Francesco Lombardi und Alessandro Ceccanti sind auf dem Tölzer Christkindlmarkt nicht leicht zu finden. Der Stand von San Giuliano Terme liegt in einer Einkaufspassage abseits der Budenstadt in der Fußgängerzone. In einem großen Verkaufsraum haben sie Würste und Schinken, Pestos, Olivenöl, Weine und Käsesorten von Gorgonzola bis Parmesan auf langen Tischen ausgebreitet. Einen solchen Weihnachtsmarkt gebe es in der Partnerstadt von Bad Tölz nicht, sagt Lombardi. Nur ein paar Kilometer weiter in Vecchiano. "Und bloß unter der Woche." Ansonsten feiert man Weihnachten in der Toscana nicht viel anders als in Bayern. Schon am Tag vor Heiligabend komme die ganze Familie zusammen und bleibe beieinander bis zum ersten Feiertag, erzählt Lombardi. Großeltern, Eltern, Kinder, Enkel - alle seien da. Zumindest an Heiligabend büchse niemand aus und verschwinde etwa in einer Bar. An Ostern sei das anders: "Natale mit Familien, Pasqua mit Freunden", sagt Lombardi.

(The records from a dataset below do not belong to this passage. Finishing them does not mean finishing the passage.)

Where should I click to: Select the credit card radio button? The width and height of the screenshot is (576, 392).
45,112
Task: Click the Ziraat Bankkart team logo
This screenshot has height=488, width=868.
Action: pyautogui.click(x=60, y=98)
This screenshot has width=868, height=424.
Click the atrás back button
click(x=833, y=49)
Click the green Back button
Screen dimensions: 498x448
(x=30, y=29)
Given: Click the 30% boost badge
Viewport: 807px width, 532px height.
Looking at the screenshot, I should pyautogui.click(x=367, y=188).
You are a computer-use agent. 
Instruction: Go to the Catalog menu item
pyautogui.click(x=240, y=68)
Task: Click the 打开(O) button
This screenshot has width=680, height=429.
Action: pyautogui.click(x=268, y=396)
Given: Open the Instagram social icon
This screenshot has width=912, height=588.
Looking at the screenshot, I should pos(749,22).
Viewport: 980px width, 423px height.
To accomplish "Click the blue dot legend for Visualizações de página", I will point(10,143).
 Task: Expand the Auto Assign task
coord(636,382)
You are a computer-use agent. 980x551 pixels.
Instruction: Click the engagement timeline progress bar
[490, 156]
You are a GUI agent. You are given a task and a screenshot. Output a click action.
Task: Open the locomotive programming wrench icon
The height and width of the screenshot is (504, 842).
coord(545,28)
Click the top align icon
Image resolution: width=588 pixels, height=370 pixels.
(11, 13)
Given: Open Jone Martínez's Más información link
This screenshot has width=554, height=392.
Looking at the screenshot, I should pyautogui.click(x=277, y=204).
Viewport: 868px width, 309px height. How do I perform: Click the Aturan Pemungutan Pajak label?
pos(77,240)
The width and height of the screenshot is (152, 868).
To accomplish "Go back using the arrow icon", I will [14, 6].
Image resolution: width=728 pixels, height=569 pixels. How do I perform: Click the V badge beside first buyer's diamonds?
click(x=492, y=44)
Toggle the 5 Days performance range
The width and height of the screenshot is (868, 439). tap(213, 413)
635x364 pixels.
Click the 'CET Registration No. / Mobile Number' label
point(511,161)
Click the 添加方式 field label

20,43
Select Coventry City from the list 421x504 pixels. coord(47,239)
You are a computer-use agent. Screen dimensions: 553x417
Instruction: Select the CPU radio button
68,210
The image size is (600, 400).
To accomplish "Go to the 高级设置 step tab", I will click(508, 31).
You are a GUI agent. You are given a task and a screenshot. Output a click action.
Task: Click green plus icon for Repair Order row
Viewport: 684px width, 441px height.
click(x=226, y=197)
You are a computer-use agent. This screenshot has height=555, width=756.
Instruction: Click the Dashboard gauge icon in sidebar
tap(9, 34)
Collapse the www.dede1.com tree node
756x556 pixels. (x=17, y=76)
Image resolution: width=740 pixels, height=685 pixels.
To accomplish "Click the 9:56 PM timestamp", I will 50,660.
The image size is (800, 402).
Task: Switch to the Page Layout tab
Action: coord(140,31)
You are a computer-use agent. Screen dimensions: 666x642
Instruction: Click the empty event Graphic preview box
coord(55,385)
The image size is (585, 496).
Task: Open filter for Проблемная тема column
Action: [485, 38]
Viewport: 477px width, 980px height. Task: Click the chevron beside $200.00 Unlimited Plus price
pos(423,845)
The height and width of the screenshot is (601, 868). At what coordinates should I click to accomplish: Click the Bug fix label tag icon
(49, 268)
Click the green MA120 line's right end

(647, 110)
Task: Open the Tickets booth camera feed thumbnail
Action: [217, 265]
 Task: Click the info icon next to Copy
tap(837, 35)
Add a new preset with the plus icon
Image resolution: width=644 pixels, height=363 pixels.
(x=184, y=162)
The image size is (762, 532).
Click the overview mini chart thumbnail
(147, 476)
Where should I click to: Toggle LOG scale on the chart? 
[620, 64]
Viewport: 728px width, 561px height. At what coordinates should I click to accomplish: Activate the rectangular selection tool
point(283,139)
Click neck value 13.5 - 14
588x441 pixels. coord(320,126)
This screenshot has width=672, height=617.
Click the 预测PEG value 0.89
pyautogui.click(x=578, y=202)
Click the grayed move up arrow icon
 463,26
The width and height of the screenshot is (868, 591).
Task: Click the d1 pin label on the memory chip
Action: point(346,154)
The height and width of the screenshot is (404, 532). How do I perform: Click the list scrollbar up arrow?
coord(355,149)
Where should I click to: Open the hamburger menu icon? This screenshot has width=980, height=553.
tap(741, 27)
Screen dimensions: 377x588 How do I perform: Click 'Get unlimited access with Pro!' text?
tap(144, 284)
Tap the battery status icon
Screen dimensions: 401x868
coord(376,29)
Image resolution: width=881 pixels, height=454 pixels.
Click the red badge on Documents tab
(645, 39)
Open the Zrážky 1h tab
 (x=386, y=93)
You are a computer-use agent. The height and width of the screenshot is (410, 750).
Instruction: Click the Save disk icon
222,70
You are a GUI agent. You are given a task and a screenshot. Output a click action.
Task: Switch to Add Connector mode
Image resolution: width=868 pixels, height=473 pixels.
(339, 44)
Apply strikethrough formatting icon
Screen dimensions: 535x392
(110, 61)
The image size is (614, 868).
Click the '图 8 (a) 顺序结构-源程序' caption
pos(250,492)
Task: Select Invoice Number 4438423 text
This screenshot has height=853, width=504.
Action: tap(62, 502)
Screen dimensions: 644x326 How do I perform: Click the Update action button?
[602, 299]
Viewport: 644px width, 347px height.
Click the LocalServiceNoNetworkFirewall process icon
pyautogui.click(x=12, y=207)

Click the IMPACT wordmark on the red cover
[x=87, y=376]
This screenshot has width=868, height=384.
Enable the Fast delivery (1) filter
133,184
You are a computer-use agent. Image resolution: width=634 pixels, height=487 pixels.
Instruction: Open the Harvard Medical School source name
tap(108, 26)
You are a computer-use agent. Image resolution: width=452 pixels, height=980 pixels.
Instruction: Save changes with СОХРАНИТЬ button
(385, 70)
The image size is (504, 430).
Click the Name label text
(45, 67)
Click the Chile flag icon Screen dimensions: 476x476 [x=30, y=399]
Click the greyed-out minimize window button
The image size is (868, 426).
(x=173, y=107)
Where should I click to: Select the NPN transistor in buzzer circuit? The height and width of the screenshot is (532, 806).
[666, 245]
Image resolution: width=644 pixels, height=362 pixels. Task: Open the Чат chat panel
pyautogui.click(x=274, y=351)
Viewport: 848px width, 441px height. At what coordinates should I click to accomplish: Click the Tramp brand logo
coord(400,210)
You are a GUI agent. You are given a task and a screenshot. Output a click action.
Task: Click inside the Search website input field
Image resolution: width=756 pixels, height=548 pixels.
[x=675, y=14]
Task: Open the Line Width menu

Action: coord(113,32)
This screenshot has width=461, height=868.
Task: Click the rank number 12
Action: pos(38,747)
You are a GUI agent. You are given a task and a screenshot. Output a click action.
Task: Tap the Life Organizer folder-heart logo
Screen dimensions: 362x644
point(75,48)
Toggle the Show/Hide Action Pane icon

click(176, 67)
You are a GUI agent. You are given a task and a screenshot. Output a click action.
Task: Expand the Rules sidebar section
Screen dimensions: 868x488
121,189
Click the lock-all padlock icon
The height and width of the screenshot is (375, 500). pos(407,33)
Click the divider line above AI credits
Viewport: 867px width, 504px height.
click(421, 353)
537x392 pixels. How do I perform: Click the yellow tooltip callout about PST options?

Deutsche Kinder, wie sie einst in Ungarn als Maria und Josef von Haus zu Haus gingen. (Foto: privat)

Nach der Bescherung unterm Weihnachtsbaum gehen die meisten Italiener in die Christmette. In San Giuliano sei es Brauch, in einer kleinen Prozession eine große Kerze zur Statue der Gottesmutter in der Kirche zu bringen und anzuzünden, sagt Lombardi. Auch am ersten Feiertag ist der Besuch der Festmesse mit Sängern, Chor und Orchester um 11 Uhr mehr oder weniger Pflicht. Lombardi zufolge sind die Straßen in San Giuliano über Weihnachten zumeist leer gefegt. Alle seien zu Hause bei ihren Familien, sagt er. In den Urlaub fahre man erst nach Neujahr. "In die Berge, wenn Schnee liegt."

Pusztavám

Mit dem ungarischen Pusztavám verbindet Geretsried eine Freundschaft mit tiefen Wurzeln - vor 70 Jahren kamen die ersten Vertriebenen von dort an die Isar. Hans Schmuck, Vorsitzender der Landsmannschaft der Deutschen aus Ungarn in Geretsried und im Landesverband, stammt aus einem Ort im selben Gebiet westlich von Budapest: aus Vértesacsa. Schmuck, heute 85 Jahre alt, erinnert sich gern an die weihnachtlichen Bräuche seiner Heimat: Kinder gingen in weißer Tracht als Maria und Josef, begleitet von Engeln und Hirten, von Haus zu Haus zum "Osingr", dem Ansingen des Christkinds (Kriszkindl). Die Hausleute bedankten sich dafür mit Nüssen. In der Familie wurde dann gegessen, man traf sich mit Freunden, ging in die Christmette und aß später zu Hause die Weinsuppe: "Sie sieht aus wie Eierlikör", sagt Schmuck, "die Pusztavámer kennen die auch."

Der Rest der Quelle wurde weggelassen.